Use index filtering and date processing with regular expression in filter. In Fluentd, it corresponds to format,date_format in the Source directive. Because it operates as a single filter, it is applied to multiple logs captured by input. Therefore, filter targets are limited by if.

filter {
  if [type] == "syslog" {
    grok {
      match => { "message" => "%{SYSLOGTIMESTAMP:syslog_timestamp} %{SYSLOGHOST:syslog_hostname} %{DATA:syslog_program}(?:\[%{POSINT:syslog_pid}\])?: %{GREEDYDATA:syslog_message}" }
      add_field => [ "received_at", "%{@timestamp}" ]
      add_field => [ "received_from", "%{host}" ]
    }
    date {
      match => [ "syslog_timestamp", "MMM  d HH:mm:ss", "MMM dd HH:mm:ss" ]
    }
  }
}

Output to elasticsearch and file with output. It corresponds to Fluentd's match directive. Logstash does not use plugins such as copy and forest, it can simply use multiple output and variable in output. Because it is a sample when Elasticsearch is running on the same server, change hosts according to the environment.

Since it does not specify <match <tag1>.<tag2>.*>, It is necessary to standardize the output format.

output {
  elasticsearch {
    hosts => ["localhost:9200"]
    index => "%{tags[0]}.%{tags[1]}-%{+YYYY.MM.dd}"
  }
  file {
    path => "/var/log/logstash/%{tags[0]}/%{tags[1]}.log"
  }
}

Output result

The tags variable is expanded and used as index.

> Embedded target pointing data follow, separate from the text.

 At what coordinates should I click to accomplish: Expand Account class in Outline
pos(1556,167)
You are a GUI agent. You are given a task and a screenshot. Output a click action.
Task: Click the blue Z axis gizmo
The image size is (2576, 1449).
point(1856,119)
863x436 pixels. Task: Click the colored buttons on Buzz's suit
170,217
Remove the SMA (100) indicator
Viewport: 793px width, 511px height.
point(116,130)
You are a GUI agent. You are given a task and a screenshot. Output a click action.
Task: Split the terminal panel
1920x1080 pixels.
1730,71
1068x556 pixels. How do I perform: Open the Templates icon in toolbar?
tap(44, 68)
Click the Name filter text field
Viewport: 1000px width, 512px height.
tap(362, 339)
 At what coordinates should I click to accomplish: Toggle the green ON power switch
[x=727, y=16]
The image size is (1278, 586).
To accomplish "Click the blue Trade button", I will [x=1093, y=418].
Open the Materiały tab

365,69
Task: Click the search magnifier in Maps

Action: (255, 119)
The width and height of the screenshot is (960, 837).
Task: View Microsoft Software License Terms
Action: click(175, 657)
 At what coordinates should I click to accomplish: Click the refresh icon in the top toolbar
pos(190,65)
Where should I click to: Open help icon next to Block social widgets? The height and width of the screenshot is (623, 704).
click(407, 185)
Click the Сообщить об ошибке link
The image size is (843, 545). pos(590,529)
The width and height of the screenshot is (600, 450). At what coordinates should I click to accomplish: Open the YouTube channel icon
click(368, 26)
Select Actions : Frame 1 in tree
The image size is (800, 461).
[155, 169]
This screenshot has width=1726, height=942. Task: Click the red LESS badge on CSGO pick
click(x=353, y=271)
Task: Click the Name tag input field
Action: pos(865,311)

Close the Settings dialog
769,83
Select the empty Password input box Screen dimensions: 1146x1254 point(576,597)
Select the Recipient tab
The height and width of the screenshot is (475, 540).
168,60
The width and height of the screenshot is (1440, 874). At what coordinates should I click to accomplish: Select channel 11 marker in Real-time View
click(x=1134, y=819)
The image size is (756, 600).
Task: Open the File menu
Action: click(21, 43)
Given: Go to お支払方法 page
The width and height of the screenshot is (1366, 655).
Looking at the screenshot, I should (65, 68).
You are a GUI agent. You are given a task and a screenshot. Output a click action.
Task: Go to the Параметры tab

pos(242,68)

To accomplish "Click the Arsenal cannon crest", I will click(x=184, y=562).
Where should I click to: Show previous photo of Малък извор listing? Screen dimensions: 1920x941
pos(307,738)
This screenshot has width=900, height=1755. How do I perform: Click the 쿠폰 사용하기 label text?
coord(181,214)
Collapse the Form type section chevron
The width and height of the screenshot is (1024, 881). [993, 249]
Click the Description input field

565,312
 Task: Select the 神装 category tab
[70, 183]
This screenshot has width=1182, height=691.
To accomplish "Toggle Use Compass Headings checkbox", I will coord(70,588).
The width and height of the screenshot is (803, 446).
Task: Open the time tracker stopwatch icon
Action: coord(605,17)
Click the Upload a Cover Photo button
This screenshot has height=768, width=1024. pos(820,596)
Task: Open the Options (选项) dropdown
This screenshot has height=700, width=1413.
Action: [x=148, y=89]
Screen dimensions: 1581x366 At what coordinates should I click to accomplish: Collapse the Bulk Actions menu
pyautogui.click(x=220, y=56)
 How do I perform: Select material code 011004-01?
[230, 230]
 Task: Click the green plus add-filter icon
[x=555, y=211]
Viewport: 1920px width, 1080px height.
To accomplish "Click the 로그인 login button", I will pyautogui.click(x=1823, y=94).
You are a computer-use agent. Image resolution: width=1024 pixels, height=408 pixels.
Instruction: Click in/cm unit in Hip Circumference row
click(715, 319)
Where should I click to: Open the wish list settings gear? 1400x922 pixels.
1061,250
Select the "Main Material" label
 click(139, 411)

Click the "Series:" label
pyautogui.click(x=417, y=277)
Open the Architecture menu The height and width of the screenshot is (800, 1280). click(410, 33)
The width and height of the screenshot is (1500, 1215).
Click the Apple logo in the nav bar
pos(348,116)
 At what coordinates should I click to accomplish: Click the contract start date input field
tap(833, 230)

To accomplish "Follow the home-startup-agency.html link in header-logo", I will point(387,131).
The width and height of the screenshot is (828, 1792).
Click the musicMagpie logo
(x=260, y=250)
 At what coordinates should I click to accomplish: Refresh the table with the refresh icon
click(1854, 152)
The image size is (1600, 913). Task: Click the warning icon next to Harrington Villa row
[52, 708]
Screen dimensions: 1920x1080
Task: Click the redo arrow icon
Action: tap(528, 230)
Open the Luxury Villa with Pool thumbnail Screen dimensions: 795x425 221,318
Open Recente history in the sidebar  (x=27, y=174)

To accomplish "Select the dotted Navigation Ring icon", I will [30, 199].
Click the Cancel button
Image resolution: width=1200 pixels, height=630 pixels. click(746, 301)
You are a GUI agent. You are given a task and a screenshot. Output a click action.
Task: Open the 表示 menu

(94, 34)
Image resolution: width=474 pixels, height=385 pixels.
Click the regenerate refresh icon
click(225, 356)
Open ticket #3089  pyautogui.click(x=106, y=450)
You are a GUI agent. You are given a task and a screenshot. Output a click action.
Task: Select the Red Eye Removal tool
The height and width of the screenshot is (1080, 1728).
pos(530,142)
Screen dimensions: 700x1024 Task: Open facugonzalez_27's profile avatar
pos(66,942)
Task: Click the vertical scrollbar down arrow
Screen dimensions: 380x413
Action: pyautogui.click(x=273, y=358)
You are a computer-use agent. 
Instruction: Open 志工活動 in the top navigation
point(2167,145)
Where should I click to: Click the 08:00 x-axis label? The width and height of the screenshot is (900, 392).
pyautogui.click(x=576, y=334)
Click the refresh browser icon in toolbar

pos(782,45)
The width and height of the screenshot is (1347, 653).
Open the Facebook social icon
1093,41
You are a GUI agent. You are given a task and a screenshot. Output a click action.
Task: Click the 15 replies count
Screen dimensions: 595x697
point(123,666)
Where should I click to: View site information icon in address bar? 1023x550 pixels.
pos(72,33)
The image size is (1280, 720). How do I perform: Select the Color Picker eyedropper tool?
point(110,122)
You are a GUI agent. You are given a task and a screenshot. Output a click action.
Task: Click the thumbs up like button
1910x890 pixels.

$ curl http://localhost:9200/sys.logstash_messages-*
{"sys.logstash_messages-2017.04.09":{"aliases":{},"mappings":{"syslog":{"properties":{"@timestamp":{"type":"date"},"@version":{"type":"text","fields":{"keyword":{"type":"keyword","ignore_above":256}}},"host":{"type":"text","fields":{"keyword":{"type":"keyword","ignore_above":256}}},"message":{"type":"text","fields":{"keyword":{"type":"keyword","ignore_above":256}}},"path":{"type":"text","fields":{"keyword":{"type":"keyword","ignore_above":256}}},"received_at":{"type":"date"},"received_from":{"type":"text","fields":{"keyword":{"type":"keyword","ignore_above":256}}},"syslog_hostname":{"type":"text","fields":{"keyword":{"type":"keyword","ignore_above":256}}},"syslog_message":{"type":"text","fields":{"keyword":{"type":"keyword","ignore_above":256}}},"syslog_program":{"type":"text","fields":{"keyword":{"type":"keyword","ignore_above":256}}},"syslog_timestamp":{"type":"text","fields":{"keyword":{"type":"keyword","ignore_above":256}}},"tags":{"type":"text","fields":{"keyword":{"type":"keyword","ignore_above":256}}},"type":{"type":"text","fields":{"keyword":{"type":"keyword","ignore_above":256}}}}}},"settings":{"index":{"creation_date":"1491720002393","number_of_shards":"5","number_of_replicas":"1","uuid":"AO_MMCiqQYqcNIIEG8XmQg","version":{"created":"5020299"},"provided_name":"sys.logstash_messages-2017.04.09"}}}}

Similarly to the file output, the tags variable was expanded, and a directory and a log file were created based on the tag information.

$ tree /var/log/logstash/
/var/log/logstash/
├── logstash-plain.log
└── sys
    └── logstash_messages.log

Conclusion - Multiple output settings in Logstash same as Fluentd forest + copy

In Logstash we made the same setting as Fluentd's forest + copy. As a result, even if the log type and the sender increase, it is possible to simplify without adding the output setting every time.